Cette distinction représente bien plus qu’une simple reconnaissance administrative. Elle constitue un levier de valorisation du savoir-faire des producteurs de Kovié, tout en garantissant aux consommateurs un produit authentique, à l’abri des contrefaçons. Désormais, le riz de Kovié bénéficie d’une protection juridique renforcée sur l’ensemble du territoire des 17 États membres de l’OAPI.

L’Association pour la promotion et la protection de l’IGP du riz de Kovié (APIG-Riz de Kovié) salue cet aboutissement comme un jalon décisif pour la filière. Pour ses membres, cette avancée ouvre des perspectives nouvelles, notamment en matière de commercialisation et d’exportation.
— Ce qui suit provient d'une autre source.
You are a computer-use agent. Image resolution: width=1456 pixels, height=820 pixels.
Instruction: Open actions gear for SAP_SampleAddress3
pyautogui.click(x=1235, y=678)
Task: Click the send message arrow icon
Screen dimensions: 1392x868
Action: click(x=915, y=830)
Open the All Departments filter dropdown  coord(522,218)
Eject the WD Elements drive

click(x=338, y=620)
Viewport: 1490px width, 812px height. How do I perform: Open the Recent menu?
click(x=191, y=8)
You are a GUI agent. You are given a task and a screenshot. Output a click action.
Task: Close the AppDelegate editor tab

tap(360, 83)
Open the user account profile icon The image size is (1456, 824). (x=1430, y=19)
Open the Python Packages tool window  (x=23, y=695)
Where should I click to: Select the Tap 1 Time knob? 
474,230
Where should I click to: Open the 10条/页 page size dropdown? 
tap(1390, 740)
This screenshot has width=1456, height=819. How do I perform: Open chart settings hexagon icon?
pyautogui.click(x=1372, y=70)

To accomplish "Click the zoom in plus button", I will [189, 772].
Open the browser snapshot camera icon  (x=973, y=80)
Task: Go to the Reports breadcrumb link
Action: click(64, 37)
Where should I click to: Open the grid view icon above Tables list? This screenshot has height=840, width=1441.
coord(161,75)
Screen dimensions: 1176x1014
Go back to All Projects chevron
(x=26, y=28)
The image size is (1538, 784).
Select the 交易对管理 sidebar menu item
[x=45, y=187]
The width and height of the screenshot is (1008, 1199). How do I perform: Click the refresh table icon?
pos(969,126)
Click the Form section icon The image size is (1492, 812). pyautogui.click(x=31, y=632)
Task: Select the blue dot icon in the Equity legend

Elle permet aussi de mieux structurer la chaîne de valeur autour d’un produit typiquement togolais.

L’attribution de l’IGP au riz de Kovié s’inscrit dans une stratégie nationale ambitieuse, qui vise à faire du Togo un acteur régional de premier plan dans la production rizicole. À l’horizon 2030, le pays espère devenir un exportateur net de riz, fort de filières locales plus compétitives et mieux intégrées.

Avec cette reconnaissance, Kovié devient le symbole d’une agriculture togolaise tournée vers la qualité, l’innovation et la souveraineté alimentaire.